RECORDS FOR THIS EXERCISE

------------------------------------------------

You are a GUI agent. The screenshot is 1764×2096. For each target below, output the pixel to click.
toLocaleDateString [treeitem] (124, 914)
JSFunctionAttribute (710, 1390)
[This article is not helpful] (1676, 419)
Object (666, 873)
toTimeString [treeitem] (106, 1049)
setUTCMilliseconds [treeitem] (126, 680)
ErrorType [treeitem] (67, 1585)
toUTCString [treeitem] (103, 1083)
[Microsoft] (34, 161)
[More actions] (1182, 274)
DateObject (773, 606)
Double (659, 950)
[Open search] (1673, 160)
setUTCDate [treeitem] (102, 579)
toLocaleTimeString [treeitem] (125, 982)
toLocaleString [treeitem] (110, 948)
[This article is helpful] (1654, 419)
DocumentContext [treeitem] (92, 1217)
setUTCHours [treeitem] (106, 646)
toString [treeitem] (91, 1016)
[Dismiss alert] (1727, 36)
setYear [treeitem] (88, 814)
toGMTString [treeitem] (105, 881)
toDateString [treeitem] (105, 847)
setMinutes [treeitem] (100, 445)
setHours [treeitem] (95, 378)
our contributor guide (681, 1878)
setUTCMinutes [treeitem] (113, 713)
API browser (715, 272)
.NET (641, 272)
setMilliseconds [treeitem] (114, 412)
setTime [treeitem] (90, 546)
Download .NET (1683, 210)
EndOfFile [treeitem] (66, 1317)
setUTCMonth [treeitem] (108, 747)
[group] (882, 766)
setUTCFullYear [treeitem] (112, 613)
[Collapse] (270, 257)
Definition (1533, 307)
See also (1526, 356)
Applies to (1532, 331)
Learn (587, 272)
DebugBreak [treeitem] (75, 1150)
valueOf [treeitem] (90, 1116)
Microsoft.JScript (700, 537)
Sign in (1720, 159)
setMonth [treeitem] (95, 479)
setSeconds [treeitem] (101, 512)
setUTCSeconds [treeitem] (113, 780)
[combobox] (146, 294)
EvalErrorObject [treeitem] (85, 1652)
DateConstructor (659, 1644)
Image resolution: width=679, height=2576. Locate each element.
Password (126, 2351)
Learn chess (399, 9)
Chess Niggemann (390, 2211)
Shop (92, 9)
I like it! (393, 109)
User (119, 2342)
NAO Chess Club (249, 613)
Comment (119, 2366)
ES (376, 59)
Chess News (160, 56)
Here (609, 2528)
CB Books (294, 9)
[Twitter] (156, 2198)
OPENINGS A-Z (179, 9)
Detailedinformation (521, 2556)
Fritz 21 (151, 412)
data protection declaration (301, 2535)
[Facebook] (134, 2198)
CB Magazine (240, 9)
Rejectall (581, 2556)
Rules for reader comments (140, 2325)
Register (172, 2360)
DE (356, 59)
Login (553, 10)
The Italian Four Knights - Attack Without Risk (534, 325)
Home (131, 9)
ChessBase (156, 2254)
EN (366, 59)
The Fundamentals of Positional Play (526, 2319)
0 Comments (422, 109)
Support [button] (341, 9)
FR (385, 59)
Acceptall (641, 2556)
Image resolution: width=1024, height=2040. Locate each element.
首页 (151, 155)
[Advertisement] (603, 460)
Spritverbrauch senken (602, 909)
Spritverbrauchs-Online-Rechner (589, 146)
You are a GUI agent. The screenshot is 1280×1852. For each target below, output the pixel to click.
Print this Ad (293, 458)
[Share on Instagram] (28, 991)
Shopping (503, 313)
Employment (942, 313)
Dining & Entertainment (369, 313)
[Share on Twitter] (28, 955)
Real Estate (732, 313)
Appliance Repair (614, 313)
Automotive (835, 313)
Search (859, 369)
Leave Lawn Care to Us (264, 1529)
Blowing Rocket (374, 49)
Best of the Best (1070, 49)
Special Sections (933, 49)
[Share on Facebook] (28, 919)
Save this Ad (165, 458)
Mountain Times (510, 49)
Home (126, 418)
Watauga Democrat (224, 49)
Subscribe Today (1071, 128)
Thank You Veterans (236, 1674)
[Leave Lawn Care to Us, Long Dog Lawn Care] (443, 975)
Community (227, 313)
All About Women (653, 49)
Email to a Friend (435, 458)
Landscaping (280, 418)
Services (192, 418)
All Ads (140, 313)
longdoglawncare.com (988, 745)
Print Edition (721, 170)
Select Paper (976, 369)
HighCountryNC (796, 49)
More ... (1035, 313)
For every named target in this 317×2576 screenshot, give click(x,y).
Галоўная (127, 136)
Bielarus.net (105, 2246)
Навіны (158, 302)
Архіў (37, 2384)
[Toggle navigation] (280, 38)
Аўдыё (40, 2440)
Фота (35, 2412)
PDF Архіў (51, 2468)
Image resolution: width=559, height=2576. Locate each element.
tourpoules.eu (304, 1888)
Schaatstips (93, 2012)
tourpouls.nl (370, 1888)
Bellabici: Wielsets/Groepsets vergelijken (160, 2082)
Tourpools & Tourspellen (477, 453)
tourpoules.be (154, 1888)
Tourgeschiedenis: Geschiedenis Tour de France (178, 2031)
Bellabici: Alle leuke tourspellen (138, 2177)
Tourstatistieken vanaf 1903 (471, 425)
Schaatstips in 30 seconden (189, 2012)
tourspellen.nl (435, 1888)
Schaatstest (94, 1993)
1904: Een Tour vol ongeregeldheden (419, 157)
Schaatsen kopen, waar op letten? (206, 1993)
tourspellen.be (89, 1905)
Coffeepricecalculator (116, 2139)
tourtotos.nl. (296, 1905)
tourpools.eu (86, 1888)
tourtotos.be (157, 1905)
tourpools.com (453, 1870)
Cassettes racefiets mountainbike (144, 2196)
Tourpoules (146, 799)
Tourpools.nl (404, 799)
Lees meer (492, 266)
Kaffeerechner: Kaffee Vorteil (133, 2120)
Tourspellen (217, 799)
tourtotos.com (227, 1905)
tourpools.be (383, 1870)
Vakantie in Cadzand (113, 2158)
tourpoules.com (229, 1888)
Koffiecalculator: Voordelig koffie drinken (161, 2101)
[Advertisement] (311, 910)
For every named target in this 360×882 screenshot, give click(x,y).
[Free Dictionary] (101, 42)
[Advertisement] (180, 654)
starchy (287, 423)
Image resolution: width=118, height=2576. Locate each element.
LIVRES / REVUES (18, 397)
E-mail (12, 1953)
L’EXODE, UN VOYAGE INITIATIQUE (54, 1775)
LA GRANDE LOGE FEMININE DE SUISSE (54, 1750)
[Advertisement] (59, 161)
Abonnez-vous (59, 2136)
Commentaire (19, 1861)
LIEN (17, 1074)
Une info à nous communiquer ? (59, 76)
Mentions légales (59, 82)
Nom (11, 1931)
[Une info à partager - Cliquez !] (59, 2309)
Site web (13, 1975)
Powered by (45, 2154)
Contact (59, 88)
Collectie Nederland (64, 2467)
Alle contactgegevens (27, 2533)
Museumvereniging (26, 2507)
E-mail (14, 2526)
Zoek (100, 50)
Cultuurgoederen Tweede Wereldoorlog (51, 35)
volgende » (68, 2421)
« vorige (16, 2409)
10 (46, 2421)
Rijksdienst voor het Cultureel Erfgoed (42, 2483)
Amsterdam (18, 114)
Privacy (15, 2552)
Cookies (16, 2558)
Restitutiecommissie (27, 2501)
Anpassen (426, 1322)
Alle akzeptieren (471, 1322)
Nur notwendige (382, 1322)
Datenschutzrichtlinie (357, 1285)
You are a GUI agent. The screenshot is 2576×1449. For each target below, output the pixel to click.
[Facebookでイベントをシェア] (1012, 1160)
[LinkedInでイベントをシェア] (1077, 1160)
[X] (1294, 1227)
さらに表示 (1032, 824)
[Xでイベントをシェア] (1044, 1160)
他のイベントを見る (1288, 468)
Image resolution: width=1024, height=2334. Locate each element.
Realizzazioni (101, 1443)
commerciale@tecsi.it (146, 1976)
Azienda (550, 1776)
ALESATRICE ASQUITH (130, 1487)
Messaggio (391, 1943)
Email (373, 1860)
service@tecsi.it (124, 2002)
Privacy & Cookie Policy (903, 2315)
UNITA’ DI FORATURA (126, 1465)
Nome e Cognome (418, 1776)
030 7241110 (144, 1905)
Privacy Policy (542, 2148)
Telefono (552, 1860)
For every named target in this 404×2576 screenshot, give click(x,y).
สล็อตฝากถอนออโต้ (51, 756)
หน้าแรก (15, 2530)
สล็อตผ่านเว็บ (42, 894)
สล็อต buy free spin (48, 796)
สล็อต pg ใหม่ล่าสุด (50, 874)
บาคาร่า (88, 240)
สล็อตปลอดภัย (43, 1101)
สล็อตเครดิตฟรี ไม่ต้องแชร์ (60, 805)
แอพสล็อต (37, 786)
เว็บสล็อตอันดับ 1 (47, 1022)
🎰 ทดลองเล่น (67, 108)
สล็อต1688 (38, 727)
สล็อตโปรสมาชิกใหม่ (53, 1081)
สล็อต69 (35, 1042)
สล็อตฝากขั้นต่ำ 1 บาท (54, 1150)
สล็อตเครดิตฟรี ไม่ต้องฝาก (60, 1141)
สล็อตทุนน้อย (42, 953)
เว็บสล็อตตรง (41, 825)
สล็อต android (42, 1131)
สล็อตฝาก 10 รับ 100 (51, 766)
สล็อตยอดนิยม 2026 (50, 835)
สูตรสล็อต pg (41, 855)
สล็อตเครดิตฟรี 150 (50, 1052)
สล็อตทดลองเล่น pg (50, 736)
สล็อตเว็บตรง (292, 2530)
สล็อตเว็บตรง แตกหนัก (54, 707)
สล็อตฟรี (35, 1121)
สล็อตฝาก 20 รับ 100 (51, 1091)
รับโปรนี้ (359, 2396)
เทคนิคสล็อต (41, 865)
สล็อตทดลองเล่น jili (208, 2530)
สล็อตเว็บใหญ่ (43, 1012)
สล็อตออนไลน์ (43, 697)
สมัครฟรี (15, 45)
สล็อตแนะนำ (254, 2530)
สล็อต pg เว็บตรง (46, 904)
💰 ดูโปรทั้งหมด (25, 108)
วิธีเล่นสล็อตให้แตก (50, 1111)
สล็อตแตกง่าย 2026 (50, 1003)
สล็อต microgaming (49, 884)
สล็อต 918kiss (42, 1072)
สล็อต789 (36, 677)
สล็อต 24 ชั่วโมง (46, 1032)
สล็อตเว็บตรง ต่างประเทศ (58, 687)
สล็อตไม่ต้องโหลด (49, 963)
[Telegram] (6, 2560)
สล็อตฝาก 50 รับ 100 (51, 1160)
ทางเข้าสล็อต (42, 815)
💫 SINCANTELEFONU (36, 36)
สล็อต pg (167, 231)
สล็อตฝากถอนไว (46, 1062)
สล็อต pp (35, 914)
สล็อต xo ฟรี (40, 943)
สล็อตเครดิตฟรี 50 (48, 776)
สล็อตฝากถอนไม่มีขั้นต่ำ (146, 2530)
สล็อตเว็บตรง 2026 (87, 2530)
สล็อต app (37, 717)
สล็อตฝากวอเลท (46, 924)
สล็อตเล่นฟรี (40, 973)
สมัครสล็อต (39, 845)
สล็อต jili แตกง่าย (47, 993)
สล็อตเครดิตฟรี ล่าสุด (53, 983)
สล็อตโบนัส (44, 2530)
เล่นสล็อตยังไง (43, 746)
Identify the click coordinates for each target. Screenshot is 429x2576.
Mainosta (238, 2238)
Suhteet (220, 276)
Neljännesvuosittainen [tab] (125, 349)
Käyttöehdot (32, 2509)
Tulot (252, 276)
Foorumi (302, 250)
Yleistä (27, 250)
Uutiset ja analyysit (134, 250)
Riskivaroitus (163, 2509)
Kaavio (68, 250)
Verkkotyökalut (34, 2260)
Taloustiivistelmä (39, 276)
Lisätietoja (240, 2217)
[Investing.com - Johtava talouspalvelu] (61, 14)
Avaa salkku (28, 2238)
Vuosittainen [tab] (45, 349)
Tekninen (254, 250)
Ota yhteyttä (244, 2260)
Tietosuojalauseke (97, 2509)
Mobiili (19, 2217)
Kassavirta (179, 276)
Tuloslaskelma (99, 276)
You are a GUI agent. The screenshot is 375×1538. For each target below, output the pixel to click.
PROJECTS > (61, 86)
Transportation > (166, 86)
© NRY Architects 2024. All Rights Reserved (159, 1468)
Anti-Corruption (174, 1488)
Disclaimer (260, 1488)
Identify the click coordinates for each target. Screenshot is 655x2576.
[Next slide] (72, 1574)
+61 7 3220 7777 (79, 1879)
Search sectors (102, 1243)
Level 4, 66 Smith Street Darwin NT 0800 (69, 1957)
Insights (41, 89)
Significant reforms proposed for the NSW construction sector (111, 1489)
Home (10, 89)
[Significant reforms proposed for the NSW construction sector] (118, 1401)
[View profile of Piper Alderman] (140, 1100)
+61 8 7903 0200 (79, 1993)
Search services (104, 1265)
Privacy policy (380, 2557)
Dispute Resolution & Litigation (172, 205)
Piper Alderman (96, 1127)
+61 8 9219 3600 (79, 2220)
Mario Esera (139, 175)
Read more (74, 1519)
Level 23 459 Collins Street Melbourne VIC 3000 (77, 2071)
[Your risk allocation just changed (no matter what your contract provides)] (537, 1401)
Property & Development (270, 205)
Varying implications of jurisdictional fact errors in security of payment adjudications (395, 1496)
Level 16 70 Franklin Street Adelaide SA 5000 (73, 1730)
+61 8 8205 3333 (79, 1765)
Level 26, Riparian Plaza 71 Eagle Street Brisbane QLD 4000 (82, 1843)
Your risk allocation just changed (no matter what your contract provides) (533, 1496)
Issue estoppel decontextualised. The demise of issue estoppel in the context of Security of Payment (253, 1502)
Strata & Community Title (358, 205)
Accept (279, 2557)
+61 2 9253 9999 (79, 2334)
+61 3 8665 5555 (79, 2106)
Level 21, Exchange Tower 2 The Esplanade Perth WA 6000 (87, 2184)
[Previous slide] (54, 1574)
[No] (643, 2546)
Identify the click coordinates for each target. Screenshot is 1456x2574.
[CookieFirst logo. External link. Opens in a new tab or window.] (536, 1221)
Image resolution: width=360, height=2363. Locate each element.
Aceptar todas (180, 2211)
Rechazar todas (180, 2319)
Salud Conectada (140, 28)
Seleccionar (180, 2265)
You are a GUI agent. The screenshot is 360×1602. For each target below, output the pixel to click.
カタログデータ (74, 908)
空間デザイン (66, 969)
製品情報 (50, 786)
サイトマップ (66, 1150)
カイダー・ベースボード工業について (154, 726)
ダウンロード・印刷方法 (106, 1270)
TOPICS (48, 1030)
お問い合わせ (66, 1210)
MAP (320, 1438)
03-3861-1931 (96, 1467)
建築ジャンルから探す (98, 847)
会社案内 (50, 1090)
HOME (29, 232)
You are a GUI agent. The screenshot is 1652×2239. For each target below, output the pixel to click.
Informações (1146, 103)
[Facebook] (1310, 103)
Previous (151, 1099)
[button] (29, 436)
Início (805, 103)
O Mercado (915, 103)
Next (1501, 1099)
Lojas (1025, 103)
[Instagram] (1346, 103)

------------------------------------------------

WHAT YOU WILL DO
Each line from the top of the records through the one with "[Microsoft] (34, 161)" should be returned exactly. Leave out everything else.

REPLY TO THE TASK
You are a GUI agent. The screenshot is 1764×2096. For each target below, output the pixel to click.
toLocaleDateString [treeitem] (124, 914)
JSFunctionAttribute (710, 1390)
[This article is not helpful] (1676, 419)
Object (666, 873)
toTimeString [treeitem] (106, 1049)
setUTCMilliseconds [treeitem] (126, 680)
ErrorType [treeitem] (67, 1585)
toUTCString [treeitem] (103, 1083)
[Microsoft] (34, 161)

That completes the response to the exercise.